What you will do:
Look in the material below for the line holding "You are a GUI". Set it down exactly, with each later line up to and including the line holding "Weighting dimensions (354, 1102)".

Data shown:
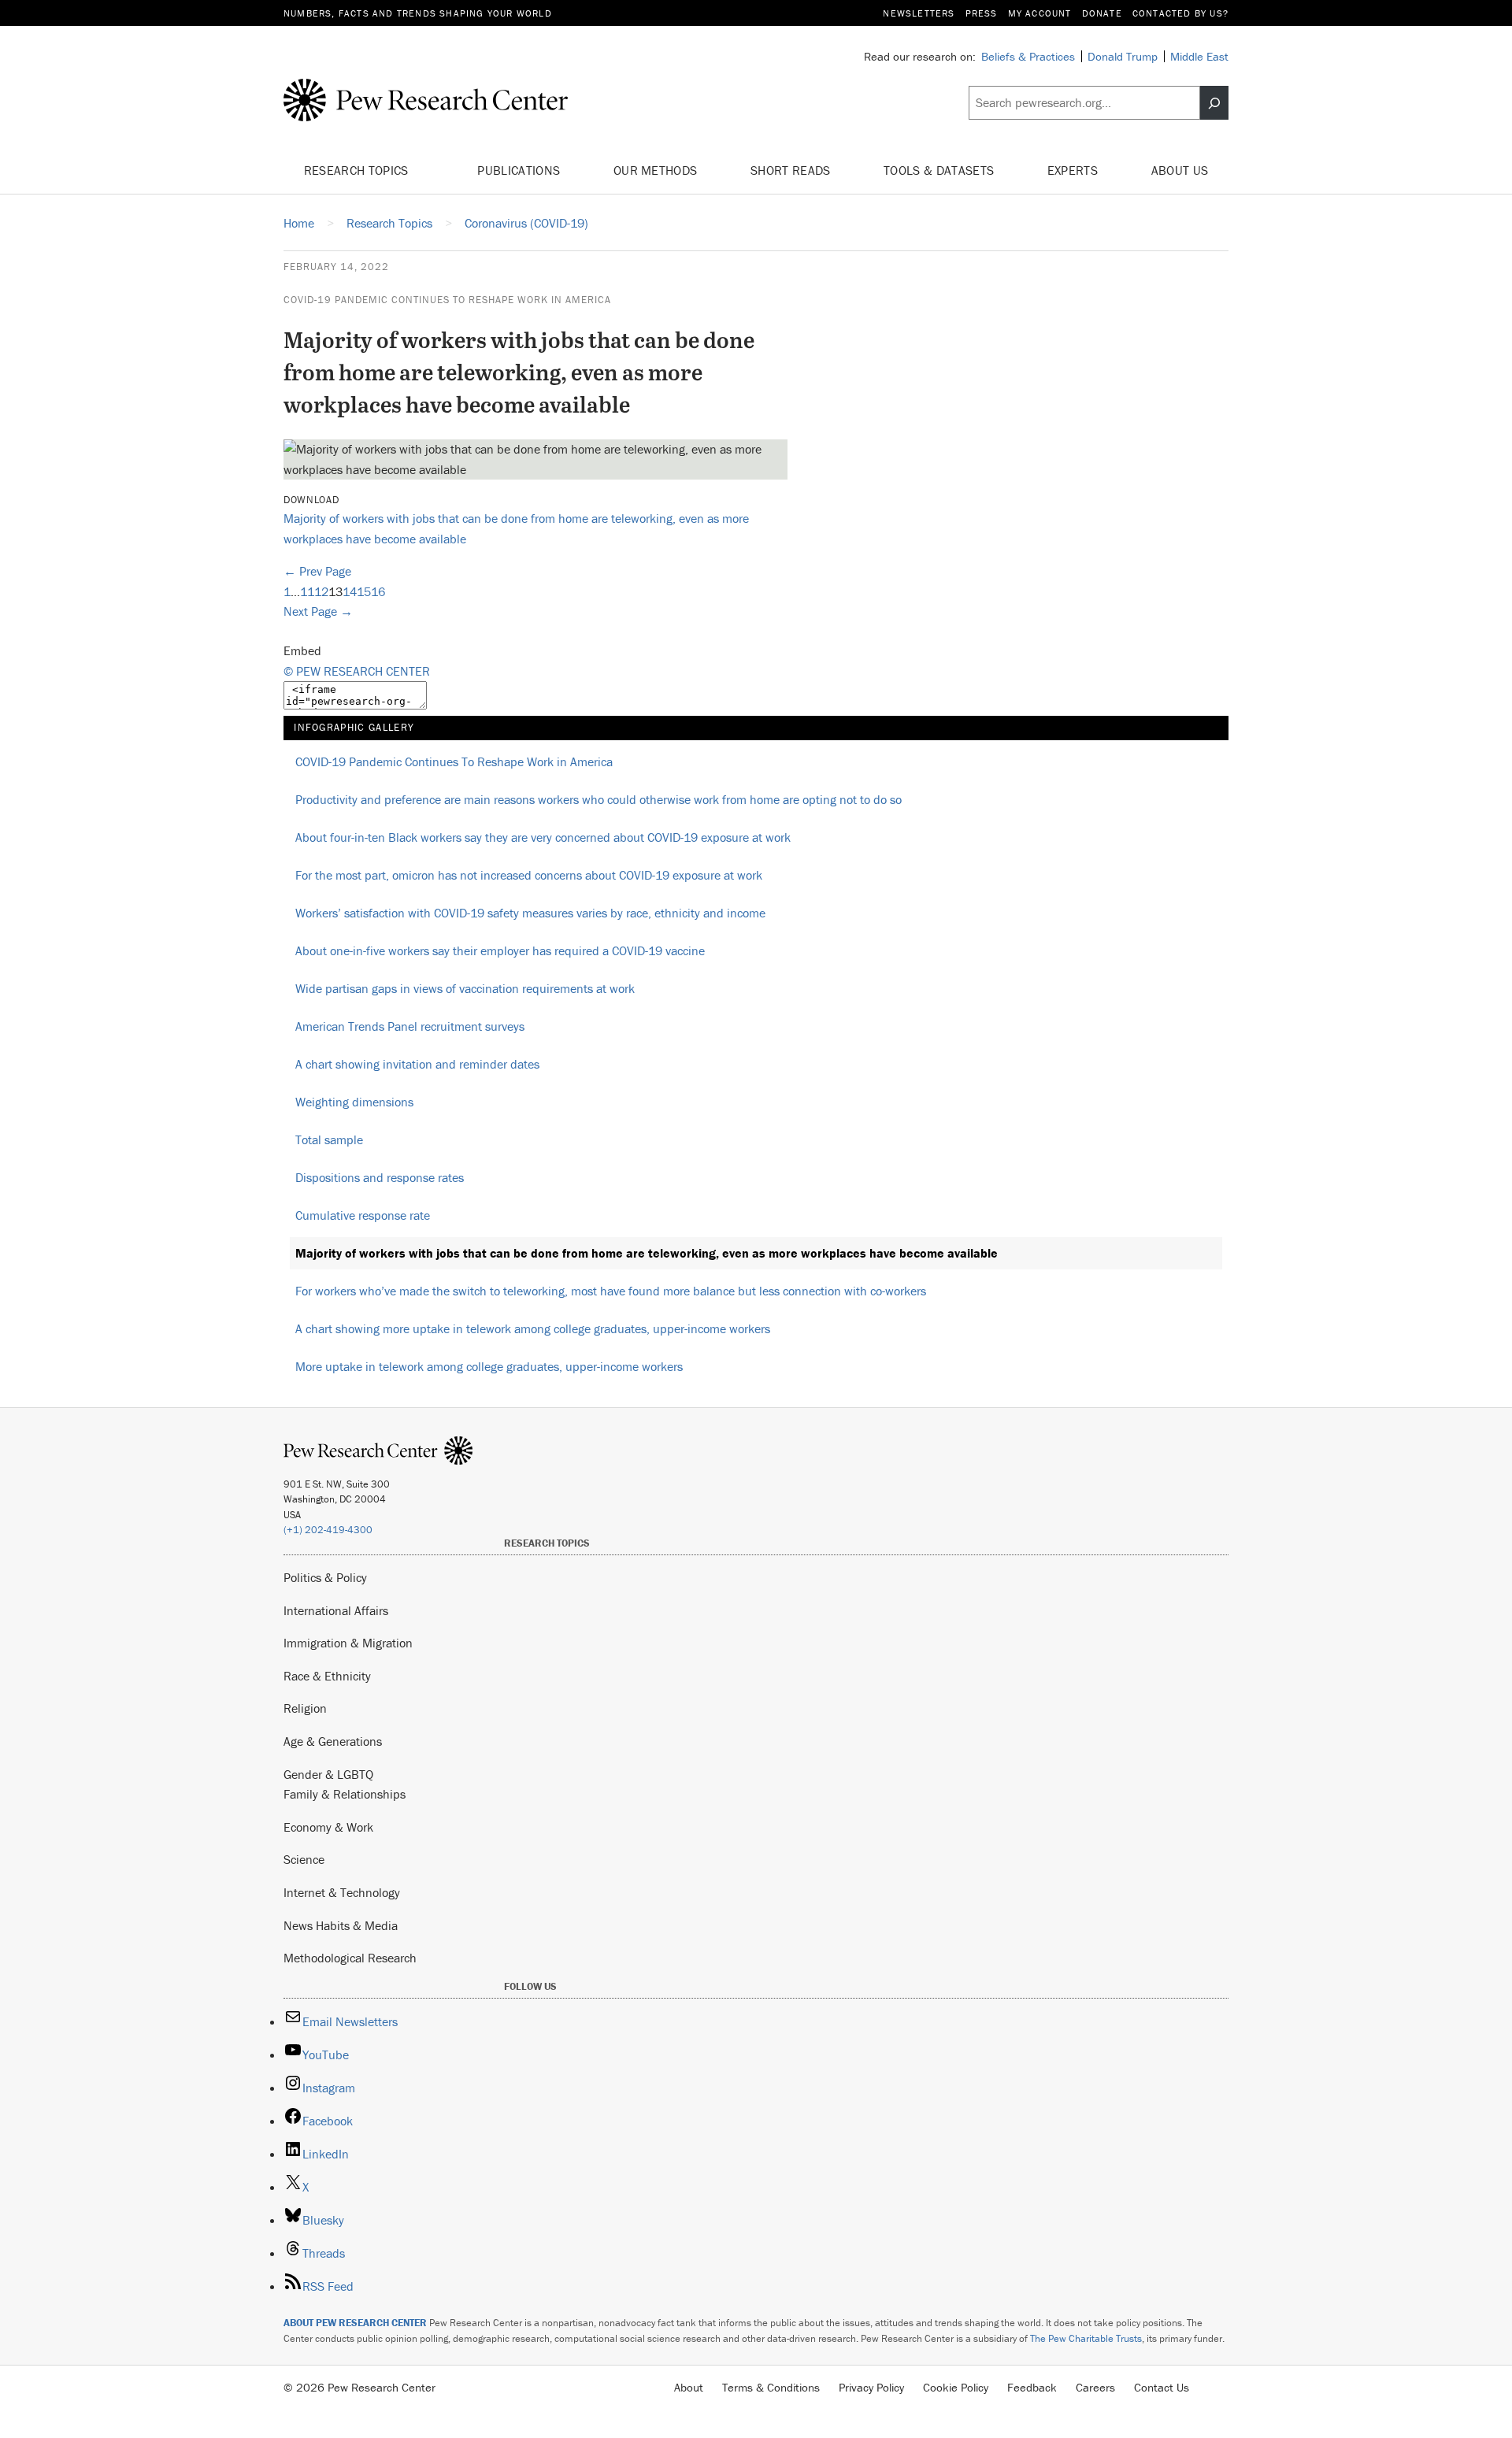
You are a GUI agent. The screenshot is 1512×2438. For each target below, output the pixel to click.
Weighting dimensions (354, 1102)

...

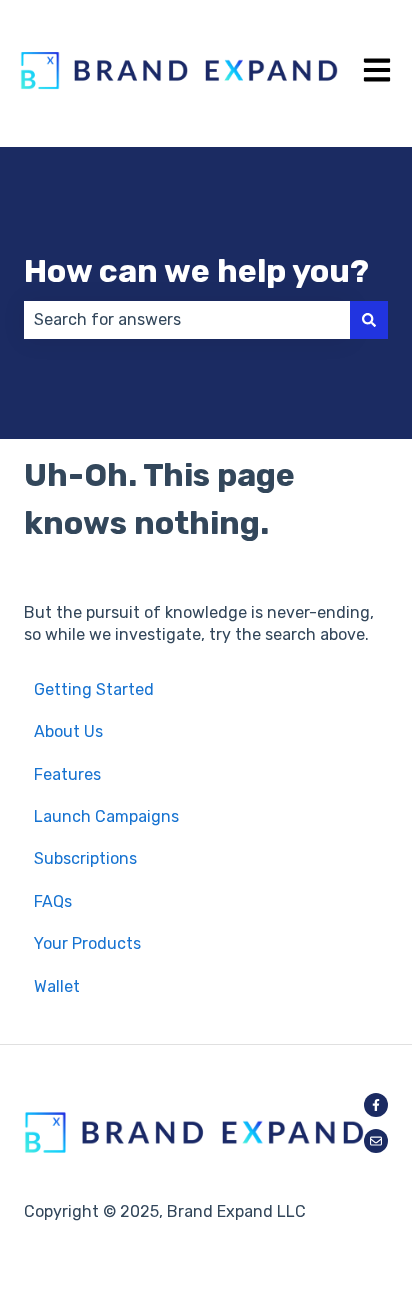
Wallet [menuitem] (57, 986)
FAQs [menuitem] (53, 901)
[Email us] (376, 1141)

Answer space:
You are a GUI agent. The screenshot is 1512×2438. For each target below, output the pixel to click.
Weighting dimensions (354, 1102)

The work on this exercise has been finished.